Anche sul piano patriottico la musica non cambia. Gli italiani affetti dal "particulare" guicciardiniano sono nazionalisti, spesso xenofobi per non dire schiettamente razzisti, machisti, antifemministi, anti gay ecc., in generale contro tutti i diversi da loro e, quando credenti, professatori di un cattolicesimo esteriore, superstizioso e paganeggiante. Non a caso non sopportano papa Francesco. Al tempo stesso il loro nazionalismo è pronto a servire, nelle espressioni più estreme, gli interessi stranieri, come è successo con l'occupazione nazista. Oggi si accontentano di Orbàn. Il fascismo, a suo tempo, raccolse e sublimò l'impasto di tutti gli umori regressivi e oscurantisti di questi nostri connazionali. Non a caso Piero Gobetti parlò di esso come "autobiografia della Nazione". Quel fondaccio non è sparito con il fascismo. Ha continuato a infettare le viscere nazionali.

Sul piano dell'espressione politico-partitica la massa più larga dei "guicciardiniani" fu fascista senza troppa convinzione e divenne antifascista senza altrettanta convinzione. E solo quando la guerra voluta da Mussolini la morse a fondo. Il suo mantra, a proposito del regime, fu ed è: "il fascismo ha fatto anche cose buone". Non accettò mai le conseguenze e le responsabilità per aver applaudito Mussolini e lo sputazzò al momento in cui cadde. L'irresponsabilità, insieme al veloce trasformismo, è una delle sue caratteristiche permanenti. E' fornita di un insuperabile fiuto di classe e per questo pragmatica e cinica nelle scelte politiche quanto ideologicamente superstiziosa. Nel dopoguerra accettò la democrazia senza entusiasmo, come un fatto inevitabile, e si nascose prevalentemente nella pancia della Dc perché l'altro suo totem era la paura dei "rossi" che, pensava, portavano via la libertà che per essa era la "roba". Tanto è vero che quando fu chiaro che la libertà non correva pericolo, questa massa di italioti continuò a odiare i "comunisti" anche se questi erano belli e trapassati. Non a caso si sentì di nuovo pienamente rappresentata e liberata alla luce del sole da Berlusconi, il quale l'adunò di nuovo contro i "rossi" che, secondo lui, non erano defunti, ma continuavano, come gli zombie, a vivere in guisa di progressisti. Minacciavano, disse agli italioti, la loro "roba", avendo in mente quella sua.

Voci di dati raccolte
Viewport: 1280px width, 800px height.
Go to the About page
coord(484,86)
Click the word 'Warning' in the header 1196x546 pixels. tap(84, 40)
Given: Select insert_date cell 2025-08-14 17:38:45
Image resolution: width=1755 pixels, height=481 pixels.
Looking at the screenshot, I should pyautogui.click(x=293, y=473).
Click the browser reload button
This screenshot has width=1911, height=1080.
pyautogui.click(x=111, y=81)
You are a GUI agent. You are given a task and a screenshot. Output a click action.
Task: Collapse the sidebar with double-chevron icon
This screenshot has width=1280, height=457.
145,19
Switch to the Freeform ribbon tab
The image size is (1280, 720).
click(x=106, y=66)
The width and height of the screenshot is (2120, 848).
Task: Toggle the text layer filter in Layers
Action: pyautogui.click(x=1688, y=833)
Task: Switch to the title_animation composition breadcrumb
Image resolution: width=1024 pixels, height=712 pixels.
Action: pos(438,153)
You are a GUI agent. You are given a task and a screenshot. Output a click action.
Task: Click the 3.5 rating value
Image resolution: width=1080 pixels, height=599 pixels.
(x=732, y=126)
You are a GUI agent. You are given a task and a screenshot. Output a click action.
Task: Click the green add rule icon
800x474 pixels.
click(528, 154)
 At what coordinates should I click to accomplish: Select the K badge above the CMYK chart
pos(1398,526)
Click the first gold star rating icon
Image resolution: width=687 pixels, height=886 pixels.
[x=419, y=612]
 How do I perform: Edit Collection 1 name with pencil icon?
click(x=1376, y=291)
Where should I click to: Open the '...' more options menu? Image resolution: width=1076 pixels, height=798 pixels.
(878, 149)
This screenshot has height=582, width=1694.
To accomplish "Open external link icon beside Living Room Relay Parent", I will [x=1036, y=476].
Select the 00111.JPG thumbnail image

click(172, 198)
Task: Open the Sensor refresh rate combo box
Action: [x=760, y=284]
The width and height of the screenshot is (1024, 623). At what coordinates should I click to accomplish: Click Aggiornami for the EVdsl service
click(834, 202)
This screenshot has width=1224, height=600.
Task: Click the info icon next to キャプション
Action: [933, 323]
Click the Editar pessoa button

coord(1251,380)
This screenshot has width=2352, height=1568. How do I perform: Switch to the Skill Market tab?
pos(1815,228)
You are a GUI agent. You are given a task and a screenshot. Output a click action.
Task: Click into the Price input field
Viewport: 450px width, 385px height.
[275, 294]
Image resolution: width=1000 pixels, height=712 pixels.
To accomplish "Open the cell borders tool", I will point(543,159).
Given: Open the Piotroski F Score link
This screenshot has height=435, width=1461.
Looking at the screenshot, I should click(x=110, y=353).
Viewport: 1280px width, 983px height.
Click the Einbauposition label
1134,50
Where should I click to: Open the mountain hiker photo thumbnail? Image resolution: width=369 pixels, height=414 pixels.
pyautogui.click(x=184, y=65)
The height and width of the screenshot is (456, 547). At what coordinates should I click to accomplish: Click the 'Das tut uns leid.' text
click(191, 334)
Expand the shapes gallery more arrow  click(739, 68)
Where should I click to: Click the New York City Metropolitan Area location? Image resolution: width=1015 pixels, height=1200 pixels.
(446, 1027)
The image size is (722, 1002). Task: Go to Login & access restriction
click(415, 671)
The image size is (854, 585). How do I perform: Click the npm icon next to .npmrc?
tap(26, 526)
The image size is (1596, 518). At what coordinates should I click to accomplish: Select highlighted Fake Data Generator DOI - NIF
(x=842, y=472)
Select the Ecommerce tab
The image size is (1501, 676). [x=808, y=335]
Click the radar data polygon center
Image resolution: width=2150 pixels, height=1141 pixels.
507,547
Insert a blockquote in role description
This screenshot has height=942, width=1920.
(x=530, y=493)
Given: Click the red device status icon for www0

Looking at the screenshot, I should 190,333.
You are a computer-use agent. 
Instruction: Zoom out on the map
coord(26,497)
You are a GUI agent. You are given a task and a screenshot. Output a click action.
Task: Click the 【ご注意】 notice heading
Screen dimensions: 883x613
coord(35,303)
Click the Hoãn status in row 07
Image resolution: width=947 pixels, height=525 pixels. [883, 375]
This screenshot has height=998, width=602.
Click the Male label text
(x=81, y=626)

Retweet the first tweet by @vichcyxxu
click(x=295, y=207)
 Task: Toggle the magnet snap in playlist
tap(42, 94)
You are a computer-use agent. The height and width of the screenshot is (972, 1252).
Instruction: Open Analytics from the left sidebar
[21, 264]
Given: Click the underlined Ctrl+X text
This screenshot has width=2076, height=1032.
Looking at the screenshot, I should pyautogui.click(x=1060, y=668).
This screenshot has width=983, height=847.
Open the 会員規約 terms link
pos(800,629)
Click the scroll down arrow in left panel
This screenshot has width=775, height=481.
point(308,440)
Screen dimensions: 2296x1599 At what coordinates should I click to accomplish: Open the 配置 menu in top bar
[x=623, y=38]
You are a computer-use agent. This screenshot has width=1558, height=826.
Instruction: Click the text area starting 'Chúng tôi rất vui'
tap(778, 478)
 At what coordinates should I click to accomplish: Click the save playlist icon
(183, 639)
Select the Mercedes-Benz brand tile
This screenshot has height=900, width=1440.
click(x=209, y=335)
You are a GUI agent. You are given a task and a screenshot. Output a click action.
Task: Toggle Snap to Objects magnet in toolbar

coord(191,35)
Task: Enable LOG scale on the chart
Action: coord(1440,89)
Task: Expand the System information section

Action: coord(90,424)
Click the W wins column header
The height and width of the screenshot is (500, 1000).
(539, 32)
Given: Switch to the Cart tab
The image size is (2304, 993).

Compito 1:
Riscrivi il passo del testo sugli italiani guicciardiniani da "Anche sul piano" a "le viscere nazionali.", rinominando "connazionali" in "concittadini".
Compito 2:
Perché nel dopoguerra la massa dei "guicciardiniani" si nascose soprattutto nella pancia della Dc, secondo il testo sugli italiani guicciardiniani? Rispondi in una o due frasi.
Compito 3:
Continua il testo sugli italiani guicciardiniani dal punto in cui si interrompe.
Per svolgere i compiti le righe non servono.

Risposta 1:
Anche sul piano patriottico la musica non cambia. Gli italiani affetti dal "particulare" guicciardiniano sono nazionalisti, spesso xenofobi per non dire schiettamente razzisti, machisti, antifemministi, anti gay ecc., in generale contro tutti i diversi da loro e, quando credenti, professatori di un cattolicesimo esteriore, superstizioso e paganeggiante. Non a caso non sopportano papa Francesco. Al tempo stesso il loro nazionalismo è pronto a servire, nelle espressioni più estreme, gli interessi stranieri, come è successo con l'occupazione nazista. Oggi si accontentano di Orbàn. Il fascismo, a suo tempo, raccolse e sublimò l'impasto di tutti gli umori regressivi e oscurantisti di questi nostri concittadini. Non a caso Piero Gobetti parlò di esso come "autobiografia della Nazione". Quel fondaccio non è sparito con il fascismo. Ha continuato a infettare le viscere nazionali.

Risposta 2:
Lo fece perché il suo altro totem era la paura dei "rossi". Credeva che le avrebbero portato via la libertà, che per lei coincideva con la "roba".

Risposta 3:
Visto l'andazzo della sinistra e dei progressisti, fu un timore esagerato.
Gli italioti hanno sempre avuto "in gran dispitto" due parole: mafia e moralità. Con la prima hanno sempre pensato che "bisogna conviverci" e quando sentono pronunciare le seconda, mettono mano alla pistola. Per essi, quelli che la invocano come necessaria nel governo di se stessi e della polis sono solo una banda di ipocriti moralisti.
Oggi, di fronte alla pandemia, per queste loro antiche radici storico-culturali, seguono, dopo il declino elettorale del Cavaliere mascarato, le sguaiataggini di un Salvini e di "donna" Meloni. Non importa se questi loro leader sono palesemente ridicoli, l'importante è che siano contro i "rossi", anche nella varietà del "rosa" tenue.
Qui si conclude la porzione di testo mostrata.